• _Exercise description_
Reproduce the data verbatim, starting at the first line and ending with the line that contains "The width and", both included.

[Stored data]
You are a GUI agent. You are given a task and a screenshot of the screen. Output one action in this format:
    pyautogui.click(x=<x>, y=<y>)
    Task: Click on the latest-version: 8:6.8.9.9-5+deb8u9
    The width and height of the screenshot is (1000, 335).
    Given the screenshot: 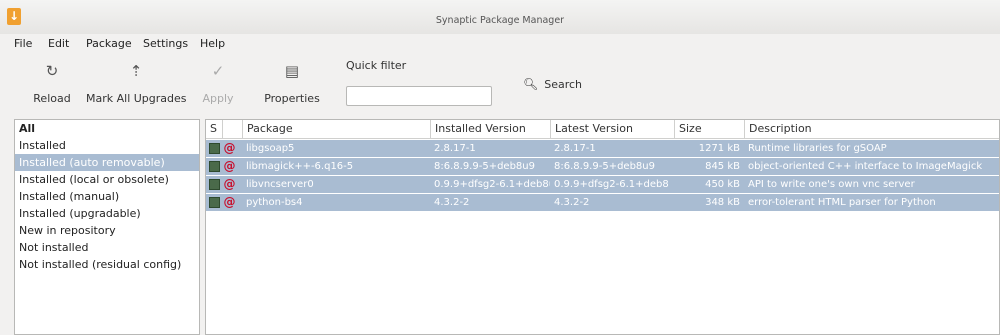 What is the action you would take?
    pyautogui.click(x=604, y=166)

• _Task solution_
You are a GUI agent. You are given a task and a screenshot of the screen. Output one action in this format:
    pyautogui.click(x=<x>, y=<y>)
    Task: Click on the latest-version: 8:6.8.9.9-5+deb8u9
    The width and height of the screenshot is (1000, 335).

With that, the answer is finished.